- [Written exercise]
Reproduce verbatim the portion of the tax evasion discussion thread between "I think this" and "be deducting anything.", inclusive.

- [Document excerpt]
Hacker Newsnew | past | comments | ask | show | jobs | submitlogin

does income derived from tax evasion have to be reported? not joking.


A better question is what if your tax evasion savings had been stolen by your friend who has already paid taxes on the property he had stolen, but not returned, last year?


This comment got me laughing really hard, but since this is HN I'm going to try to figure out the answer anyway:

I think this scenario is pretty simple and is essentially just that you deduct the amount of money stolen from you from that year's income, provided you discovered the money was stolen that year. Obviously if you haven't discovered it's stolen yet you won't be deducting anything.

It seems that the tax evasion part essentially becomes totally irrelevant since, as others have said, you don't report evaded taxes as income, you just don't tell the IRS you owe those taxes and don't pay them, so from the IRS' perspective it's no different than you getting that quantity of non-evasion money stolen from you


Tax evasion is not extra income.

- [Recorded data]
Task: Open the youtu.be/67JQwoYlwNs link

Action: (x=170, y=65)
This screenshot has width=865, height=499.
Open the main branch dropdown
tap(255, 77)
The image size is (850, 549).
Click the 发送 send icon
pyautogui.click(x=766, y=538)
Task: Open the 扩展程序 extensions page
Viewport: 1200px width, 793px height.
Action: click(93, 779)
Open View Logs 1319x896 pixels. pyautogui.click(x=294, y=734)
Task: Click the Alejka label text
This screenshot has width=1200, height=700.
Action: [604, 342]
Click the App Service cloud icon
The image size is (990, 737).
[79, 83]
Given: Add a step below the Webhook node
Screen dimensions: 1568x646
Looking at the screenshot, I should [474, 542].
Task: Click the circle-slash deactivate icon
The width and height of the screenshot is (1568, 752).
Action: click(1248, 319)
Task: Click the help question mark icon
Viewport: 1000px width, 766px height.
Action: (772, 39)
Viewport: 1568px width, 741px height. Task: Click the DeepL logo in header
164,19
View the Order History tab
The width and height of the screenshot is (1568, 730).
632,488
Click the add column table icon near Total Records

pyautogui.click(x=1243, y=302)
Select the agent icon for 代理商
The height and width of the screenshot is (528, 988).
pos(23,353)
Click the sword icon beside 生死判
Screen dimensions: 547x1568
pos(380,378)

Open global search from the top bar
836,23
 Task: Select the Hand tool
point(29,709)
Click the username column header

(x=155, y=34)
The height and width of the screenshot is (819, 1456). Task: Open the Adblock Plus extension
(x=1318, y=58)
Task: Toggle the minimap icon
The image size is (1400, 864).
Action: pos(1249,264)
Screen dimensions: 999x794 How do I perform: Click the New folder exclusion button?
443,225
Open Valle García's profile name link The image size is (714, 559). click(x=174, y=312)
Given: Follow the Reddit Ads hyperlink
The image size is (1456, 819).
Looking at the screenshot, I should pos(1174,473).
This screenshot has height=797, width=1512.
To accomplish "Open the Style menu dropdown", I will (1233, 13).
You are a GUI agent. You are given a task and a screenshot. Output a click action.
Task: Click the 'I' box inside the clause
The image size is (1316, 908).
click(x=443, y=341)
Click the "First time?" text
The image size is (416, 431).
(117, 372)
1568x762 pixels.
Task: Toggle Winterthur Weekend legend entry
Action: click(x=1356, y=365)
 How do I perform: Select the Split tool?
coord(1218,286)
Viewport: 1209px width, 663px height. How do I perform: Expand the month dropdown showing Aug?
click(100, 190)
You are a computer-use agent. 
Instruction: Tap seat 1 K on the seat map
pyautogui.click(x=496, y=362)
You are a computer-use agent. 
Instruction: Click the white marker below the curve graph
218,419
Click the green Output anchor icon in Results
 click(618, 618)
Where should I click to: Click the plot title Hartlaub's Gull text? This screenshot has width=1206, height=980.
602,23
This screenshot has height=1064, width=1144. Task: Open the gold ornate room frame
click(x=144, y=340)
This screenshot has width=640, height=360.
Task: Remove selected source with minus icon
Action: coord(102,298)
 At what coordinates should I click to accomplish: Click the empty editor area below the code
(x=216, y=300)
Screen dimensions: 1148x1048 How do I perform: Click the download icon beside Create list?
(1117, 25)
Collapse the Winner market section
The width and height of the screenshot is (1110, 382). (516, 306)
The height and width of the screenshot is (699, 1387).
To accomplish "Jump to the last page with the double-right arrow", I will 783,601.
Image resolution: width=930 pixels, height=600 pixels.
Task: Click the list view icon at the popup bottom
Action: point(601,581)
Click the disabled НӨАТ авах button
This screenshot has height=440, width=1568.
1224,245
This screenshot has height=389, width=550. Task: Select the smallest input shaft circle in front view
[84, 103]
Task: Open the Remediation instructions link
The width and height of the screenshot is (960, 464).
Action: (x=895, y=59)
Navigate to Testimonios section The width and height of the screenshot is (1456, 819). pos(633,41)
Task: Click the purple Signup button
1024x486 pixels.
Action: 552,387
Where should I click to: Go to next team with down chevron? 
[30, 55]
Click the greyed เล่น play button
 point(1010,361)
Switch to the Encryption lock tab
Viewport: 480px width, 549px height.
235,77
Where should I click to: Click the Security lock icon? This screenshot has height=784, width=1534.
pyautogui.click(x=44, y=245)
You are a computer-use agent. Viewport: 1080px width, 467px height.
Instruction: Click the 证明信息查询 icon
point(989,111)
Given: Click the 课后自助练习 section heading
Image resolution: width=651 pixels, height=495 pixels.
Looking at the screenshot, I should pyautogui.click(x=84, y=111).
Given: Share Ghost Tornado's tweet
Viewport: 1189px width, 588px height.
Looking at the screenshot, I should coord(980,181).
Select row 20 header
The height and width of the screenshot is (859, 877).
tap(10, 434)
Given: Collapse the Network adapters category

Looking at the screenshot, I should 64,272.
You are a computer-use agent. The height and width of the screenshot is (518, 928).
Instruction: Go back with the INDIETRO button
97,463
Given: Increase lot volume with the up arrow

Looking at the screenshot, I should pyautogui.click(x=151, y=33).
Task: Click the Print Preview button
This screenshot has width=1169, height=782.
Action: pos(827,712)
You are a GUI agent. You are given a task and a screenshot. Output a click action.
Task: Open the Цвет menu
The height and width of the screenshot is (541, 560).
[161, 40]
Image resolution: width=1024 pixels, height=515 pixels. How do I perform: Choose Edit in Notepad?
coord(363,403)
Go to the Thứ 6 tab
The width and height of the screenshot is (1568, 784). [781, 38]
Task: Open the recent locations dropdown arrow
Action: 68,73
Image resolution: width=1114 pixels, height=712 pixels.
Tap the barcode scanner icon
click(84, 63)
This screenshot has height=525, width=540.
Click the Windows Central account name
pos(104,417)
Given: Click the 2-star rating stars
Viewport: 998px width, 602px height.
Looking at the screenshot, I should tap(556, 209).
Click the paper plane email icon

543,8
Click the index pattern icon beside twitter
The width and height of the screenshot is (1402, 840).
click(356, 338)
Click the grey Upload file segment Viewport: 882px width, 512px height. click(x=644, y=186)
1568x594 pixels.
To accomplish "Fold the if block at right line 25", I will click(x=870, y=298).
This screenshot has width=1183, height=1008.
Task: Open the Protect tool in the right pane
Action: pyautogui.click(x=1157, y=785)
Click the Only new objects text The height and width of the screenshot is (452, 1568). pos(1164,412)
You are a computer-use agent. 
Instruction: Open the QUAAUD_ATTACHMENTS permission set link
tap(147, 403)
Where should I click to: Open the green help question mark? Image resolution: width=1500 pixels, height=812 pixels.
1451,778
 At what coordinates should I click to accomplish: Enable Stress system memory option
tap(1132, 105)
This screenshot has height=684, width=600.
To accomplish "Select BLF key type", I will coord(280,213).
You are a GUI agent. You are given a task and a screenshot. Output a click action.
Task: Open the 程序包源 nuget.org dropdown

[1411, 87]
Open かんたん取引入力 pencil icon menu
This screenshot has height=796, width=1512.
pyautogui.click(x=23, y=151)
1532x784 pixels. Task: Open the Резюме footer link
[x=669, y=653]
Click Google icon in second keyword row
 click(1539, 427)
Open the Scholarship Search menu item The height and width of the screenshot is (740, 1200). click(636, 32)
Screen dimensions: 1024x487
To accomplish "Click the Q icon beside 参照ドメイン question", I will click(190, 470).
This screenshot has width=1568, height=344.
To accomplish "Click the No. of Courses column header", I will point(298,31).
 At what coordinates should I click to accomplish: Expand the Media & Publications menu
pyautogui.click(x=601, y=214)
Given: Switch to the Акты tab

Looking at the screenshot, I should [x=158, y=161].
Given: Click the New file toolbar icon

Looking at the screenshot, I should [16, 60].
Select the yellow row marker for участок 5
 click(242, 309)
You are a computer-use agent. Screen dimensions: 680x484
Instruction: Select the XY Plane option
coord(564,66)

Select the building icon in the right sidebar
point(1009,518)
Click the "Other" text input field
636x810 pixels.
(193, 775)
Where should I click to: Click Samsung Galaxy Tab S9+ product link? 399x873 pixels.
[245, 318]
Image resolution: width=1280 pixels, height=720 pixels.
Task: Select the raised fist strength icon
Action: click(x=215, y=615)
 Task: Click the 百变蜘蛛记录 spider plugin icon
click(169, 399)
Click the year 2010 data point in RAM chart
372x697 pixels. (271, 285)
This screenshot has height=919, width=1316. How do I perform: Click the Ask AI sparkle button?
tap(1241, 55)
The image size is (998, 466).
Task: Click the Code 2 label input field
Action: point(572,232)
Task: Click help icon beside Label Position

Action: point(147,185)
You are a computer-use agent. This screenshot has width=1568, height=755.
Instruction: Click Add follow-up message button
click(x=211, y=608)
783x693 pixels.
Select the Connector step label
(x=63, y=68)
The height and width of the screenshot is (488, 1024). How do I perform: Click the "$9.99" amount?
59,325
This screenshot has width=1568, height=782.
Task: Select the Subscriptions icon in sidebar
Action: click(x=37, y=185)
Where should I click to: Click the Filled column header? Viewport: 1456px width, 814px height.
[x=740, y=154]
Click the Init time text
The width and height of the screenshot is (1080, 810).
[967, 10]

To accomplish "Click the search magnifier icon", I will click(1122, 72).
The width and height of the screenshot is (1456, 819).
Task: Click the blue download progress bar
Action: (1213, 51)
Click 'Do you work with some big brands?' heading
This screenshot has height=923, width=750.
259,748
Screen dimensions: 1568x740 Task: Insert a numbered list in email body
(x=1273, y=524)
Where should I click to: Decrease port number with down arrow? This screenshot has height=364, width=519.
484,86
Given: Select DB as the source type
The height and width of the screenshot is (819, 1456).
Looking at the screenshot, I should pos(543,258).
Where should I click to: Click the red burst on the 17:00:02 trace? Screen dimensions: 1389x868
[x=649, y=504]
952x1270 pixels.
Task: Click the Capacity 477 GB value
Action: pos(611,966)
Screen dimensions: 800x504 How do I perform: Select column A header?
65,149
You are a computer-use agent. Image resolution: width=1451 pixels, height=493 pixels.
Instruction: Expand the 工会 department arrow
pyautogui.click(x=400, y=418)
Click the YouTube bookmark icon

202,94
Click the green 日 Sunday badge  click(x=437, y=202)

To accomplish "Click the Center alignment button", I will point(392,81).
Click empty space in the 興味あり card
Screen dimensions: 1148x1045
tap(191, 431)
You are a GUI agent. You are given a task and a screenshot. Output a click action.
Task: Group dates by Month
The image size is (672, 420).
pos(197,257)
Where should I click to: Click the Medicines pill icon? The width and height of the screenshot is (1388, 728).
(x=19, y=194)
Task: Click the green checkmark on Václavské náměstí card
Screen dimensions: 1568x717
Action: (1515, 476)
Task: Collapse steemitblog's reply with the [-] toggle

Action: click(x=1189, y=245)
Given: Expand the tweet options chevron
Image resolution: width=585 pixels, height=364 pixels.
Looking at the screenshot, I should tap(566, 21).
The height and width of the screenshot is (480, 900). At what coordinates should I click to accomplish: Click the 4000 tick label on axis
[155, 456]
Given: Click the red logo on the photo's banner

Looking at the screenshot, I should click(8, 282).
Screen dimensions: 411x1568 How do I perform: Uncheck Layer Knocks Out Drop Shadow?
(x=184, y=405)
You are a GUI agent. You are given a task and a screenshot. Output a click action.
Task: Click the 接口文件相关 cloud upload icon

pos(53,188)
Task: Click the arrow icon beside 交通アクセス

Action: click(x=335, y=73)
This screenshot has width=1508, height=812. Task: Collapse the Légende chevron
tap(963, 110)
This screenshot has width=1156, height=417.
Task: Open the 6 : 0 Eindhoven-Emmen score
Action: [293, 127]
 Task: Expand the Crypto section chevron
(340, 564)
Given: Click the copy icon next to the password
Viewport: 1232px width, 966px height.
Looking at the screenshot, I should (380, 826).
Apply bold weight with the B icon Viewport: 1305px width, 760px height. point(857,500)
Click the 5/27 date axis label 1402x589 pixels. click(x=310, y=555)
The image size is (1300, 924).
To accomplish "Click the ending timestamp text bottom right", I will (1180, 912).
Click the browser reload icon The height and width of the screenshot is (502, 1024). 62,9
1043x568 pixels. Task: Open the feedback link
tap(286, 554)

- [Solution for this problem]
I think this scenario is pretty simple and is essentially just that you deduct the amount of money stolen from you from that year's income, provided you discovered the money was stolen that year. Obviously if you haven't discovered it's stolen yet you won't be deducting anything.